The Public Utility Commission (PUC) of Texas’ has implemented a requirement that utility providers provide redundancy for Advanced Metering System (AMS) and Market Operations applications in the event that the utility’s primary data center were inoperable. In response, a Fortune 500 utility company established an Enterprise Disaster Recovery program committed to enabling a solution that would ensure less than 59 minutes of downtime.
The company quickly realized that its existing datacenter was significantly underprepared for integration into a multi-datacenter environment. Not only did a second datacenter need to be created to mirror the first, but the first needed to be completely upgraded to allow for new capabilities including storage, network, security and platform improvements.
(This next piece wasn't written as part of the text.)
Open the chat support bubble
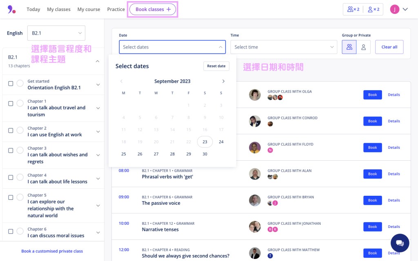The width and height of the screenshot is (418, 261). pyautogui.click(x=400, y=243)
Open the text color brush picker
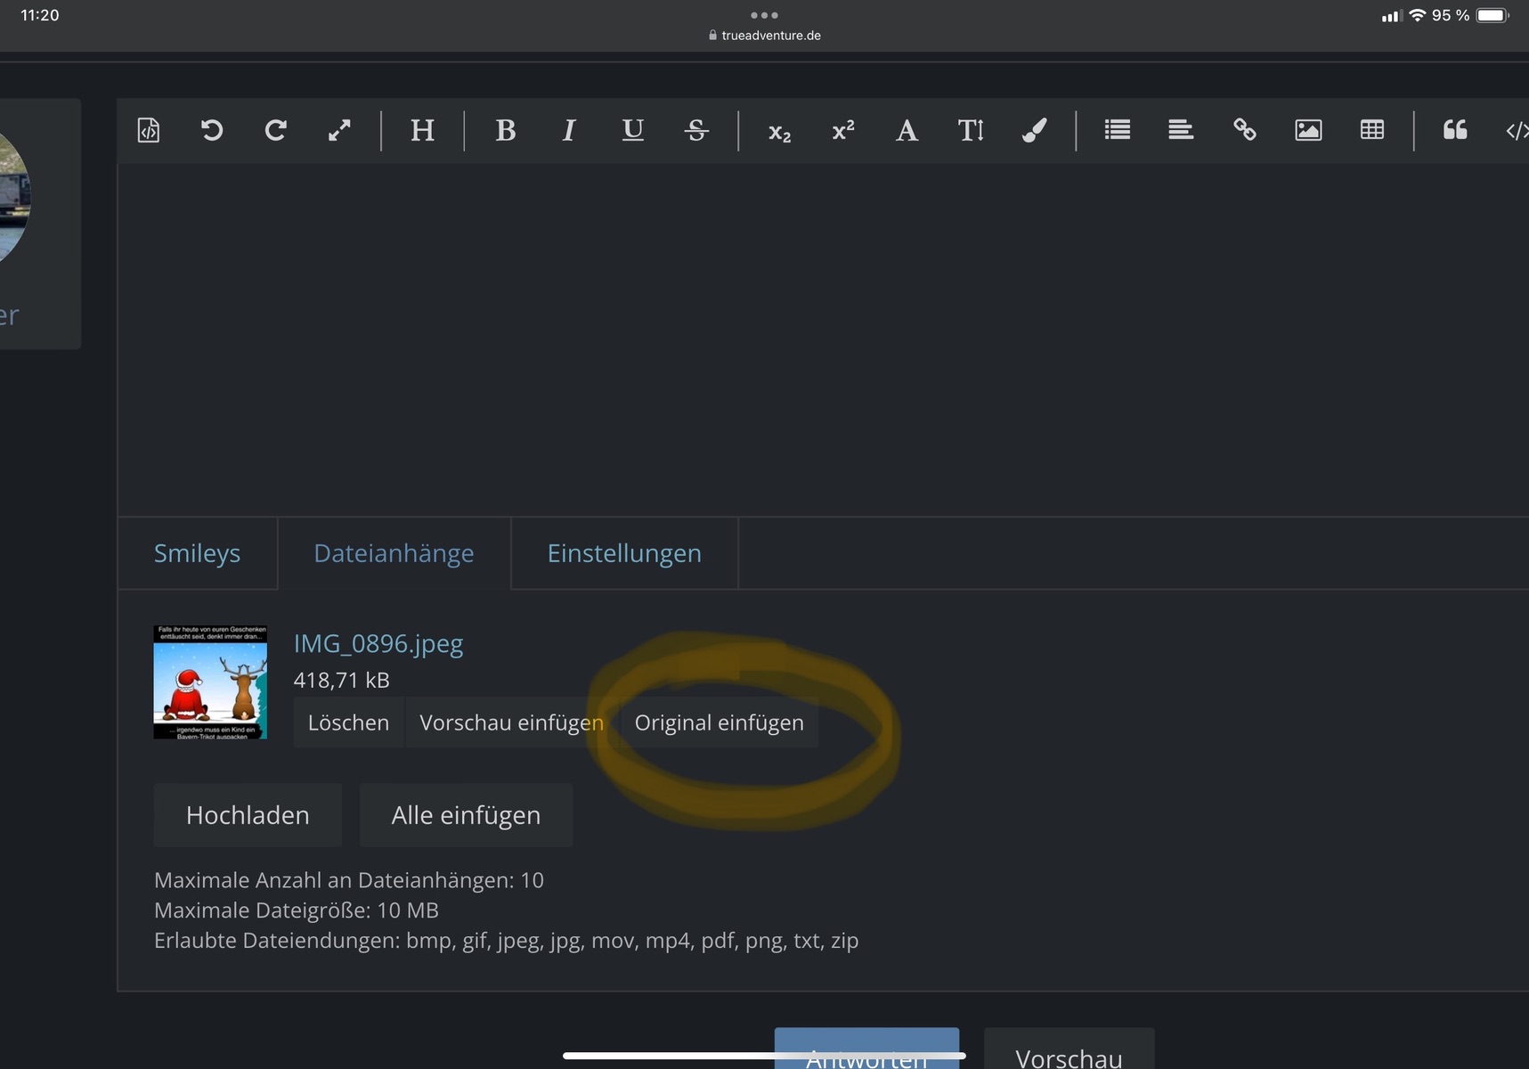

The creation of a second datacenter created other challenges within the IT organization as a whole: First, the company now had to staff and maintain two datacenters, and second, the company would need to be capable of shifting all operations to the secondary data center in the event of disaster. These challenges meant introducing new technologies, new processes, and new responsibilities to the IT team.
The company engaged Sendero to manage the entire life cycle of this program, from building the second data center facility to delivering the final product that enabled applications to be orchestrated and moved between data centers. The solution had to meet the Recovery Time Objective (RTO) of 59 minutes. Working with the company’s stakeholders to manage the software, hardware, and infrastructure technology, we actively led project cutovers, documentation gathering efforts, and strategic planning sessions to ensure a quality and effective solution.
Sendero led many change management efforts including training, demonstrations, knowledge transfer sessions, and documentation buildout. To ensure the IT organization had a lasting artifact they could reference to understand the Disaster Recovery solution, Sendero created a single document that detailed the step-by-step processes to follow in the event of a disaster, specific to the roles within the IT organization. The documentation also covered the application and infrastructure steps required to ensure minimal downtime during the failover process. This ‘Playbook’ provided each IT group insight into how they were integrated with one another, as well as referenced detailed vendor and project documentation.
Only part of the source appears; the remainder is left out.